*本文抜粋*:
そして一人の男がトヨタを去ることを決めた――

 ドイツの甲斐もそのひとりだった。彼は本社から「ミュンヘンオフィスを2019年中にたたんで帰国してこい」と指示を受けたのを機に、ドイツで転職活動を始め、その年の末にはトヨタに辞表を提出してしまった。「マグナ・シュタイヤー社のドイツ拠点に転職する」というのだ。

©AFLO

 彼の師匠だった主査の野田は国際電話を受けて「本当か!」と大声を上げ、「もう引き留めても無駄なのか……」と絶句した。同僚たちも仰天した。

 甲斐の妻は怒った。彼女は大学でのキャリアを手放し、ドイツでようやく生活の安定を実感しつつあるころだった。

「なんで辞めないといけないの? 日本に帰ればいいじゃない。辞める理由がわからない。家族の生活がかかっているのよ」

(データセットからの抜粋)
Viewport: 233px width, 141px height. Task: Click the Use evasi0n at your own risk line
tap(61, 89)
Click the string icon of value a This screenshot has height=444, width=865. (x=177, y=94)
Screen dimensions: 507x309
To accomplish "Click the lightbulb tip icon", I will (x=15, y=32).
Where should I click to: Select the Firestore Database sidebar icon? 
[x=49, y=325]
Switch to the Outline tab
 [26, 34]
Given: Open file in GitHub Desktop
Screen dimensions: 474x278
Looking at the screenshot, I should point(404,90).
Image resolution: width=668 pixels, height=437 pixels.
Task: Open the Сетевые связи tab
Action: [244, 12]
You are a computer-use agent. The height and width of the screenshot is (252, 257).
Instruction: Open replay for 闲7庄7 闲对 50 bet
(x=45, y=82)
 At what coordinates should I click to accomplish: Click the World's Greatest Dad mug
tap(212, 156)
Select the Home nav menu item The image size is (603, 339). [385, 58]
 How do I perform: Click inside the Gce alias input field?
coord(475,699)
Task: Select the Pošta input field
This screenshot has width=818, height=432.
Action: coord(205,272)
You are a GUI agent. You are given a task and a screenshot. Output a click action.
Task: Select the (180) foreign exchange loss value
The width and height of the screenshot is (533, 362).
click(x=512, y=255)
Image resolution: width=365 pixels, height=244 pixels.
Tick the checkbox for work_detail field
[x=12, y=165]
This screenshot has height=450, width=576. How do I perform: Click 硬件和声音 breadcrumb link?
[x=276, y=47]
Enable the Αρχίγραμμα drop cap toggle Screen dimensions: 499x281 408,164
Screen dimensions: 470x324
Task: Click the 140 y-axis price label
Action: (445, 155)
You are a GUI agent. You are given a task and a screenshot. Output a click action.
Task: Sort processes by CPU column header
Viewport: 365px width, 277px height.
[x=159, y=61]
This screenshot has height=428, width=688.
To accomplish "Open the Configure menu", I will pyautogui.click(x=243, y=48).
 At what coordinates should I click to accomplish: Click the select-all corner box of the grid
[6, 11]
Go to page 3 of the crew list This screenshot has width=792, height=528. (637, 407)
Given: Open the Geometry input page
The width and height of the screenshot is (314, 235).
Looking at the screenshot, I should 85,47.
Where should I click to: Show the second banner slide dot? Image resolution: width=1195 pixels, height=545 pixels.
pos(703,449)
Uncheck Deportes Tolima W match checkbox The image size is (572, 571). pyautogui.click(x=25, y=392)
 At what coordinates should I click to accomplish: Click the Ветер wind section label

*取り組む課題*:
**a.** エントリの先頭行から「Action: coord(205,272)」を含む行までを、両端の行も含めて一字一句変えずに出力してください。
**b.** 甲斐の退職をめぐる文章を、最後の文の後から書き継いでください。
甲斐の退職をめぐる文章とエントリは、それぞれ別の出典から取られたものです。

*演習の解答*:
**a.**
Viewport: 233px width, 141px height. Task: Click the Use evasi0n at your own risk line
tap(61, 89)
Click the string icon of value a This screenshot has height=444, width=865. (x=177, y=94)
Screen dimensions: 507x309
To accomplish "Click the lightbulb tip icon", I will (x=15, y=32).
Where should I click to: Select the Firestore Database sidebar icon? 
[x=49, y=325]
Switch to the Outline tab
 [26, 34]
Given: Open file in GitHub Desktop
Screen dimensions: 474x278
Looking at the screenshot, I should point(404,90).
Image resolution: width=668 pixels, height=437 pixels.
Task: Open the Сетевые связи tab
Action: [244, 12]
You are a computer-use agent. The height and width of the screenshot is (252, 257).
Instruction: Open replay for 闲7庄7 闲对 50 bet
(x=45, y=82)
 At what coordinates should I click to accomplish: Click the World's Greatest Dad mug
tap(212, 156)
Select the Home nav menu item The image size is (603, 339). [385, 58]
 How do I perform: Click inside the Gce alias input field?
coord(475,699)
Task: Select the Pošta input field
This screenshot has width=818, height=432.
Action: coord(205,272)

**b.**
 まったくその通りなのだ。彼女と周囲のこんな言葉は理にかなっている。

トヨタでやりきってしまったという思い

「日本に帰ればトヨタで仕事が待っているし、妻はまた大学に再就職できるだろう。家もある。なぜそれらを放り投げてドイツに残らないといけないんだ。手取りも減る。家族にはすべてリスクでしかないだろう」

 だが、甲斐はトヨタでやりきってしまったという思いがある。ひとつはF1プロジェクトに携わること、もうひとつはZという組織でスポーツカーを企画し、開発することだった。その夢は叶えた。今のままで、BMWとのプロジェクトに注ぎ込んだエネルギーを再充電し、スープラを超える車を作ることはできない、と思った。